• To do: In the entries below, filter for the word "computer" and copy every matching line.

Stored data
******

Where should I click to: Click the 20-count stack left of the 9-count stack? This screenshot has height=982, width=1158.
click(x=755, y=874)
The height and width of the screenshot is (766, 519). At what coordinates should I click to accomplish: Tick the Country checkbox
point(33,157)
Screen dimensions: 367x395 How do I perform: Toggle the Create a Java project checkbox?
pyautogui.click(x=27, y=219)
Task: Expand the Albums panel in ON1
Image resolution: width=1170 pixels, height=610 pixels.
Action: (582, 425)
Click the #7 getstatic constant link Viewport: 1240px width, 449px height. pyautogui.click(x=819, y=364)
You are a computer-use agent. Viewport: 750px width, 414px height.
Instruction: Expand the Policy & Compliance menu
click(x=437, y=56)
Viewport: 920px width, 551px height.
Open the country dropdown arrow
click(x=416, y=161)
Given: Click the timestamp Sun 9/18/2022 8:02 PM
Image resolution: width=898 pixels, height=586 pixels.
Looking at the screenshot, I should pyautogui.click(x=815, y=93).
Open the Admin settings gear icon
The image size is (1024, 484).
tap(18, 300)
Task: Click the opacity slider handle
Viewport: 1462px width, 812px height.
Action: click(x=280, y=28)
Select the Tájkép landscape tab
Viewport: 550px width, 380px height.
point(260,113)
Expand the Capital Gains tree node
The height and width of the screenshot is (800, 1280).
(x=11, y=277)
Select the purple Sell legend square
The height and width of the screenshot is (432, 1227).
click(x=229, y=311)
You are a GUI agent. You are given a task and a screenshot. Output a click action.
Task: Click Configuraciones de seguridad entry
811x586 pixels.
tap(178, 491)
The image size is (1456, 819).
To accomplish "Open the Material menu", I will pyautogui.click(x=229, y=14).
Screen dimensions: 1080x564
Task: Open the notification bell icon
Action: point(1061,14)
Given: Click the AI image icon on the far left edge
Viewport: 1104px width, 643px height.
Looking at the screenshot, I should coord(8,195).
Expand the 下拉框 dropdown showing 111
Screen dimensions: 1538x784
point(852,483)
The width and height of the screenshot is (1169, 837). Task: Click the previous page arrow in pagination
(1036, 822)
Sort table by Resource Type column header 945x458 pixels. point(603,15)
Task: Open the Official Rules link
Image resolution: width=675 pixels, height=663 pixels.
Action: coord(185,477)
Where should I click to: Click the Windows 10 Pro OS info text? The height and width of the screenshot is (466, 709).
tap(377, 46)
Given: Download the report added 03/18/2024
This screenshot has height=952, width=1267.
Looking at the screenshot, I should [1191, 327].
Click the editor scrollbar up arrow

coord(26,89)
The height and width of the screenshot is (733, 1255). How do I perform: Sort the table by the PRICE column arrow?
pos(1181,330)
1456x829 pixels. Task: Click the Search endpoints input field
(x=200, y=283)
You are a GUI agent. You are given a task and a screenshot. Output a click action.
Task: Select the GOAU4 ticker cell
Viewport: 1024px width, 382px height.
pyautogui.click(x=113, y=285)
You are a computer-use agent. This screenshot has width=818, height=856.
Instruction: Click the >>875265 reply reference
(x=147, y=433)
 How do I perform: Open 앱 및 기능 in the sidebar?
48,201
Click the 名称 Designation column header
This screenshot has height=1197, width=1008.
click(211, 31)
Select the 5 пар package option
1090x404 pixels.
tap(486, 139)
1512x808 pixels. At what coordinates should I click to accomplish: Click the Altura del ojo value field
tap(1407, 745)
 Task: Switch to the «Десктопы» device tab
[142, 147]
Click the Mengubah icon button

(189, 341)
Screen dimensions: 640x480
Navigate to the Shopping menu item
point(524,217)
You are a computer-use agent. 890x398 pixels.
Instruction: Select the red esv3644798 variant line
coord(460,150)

******

• Response to this exercise:
You are a computer-use agent. Viewport: 750px width, 414px height.
You are a computer-use agent. This screenshot has width=818, height=856.
You are a computer-use agent. 890x398 pixels.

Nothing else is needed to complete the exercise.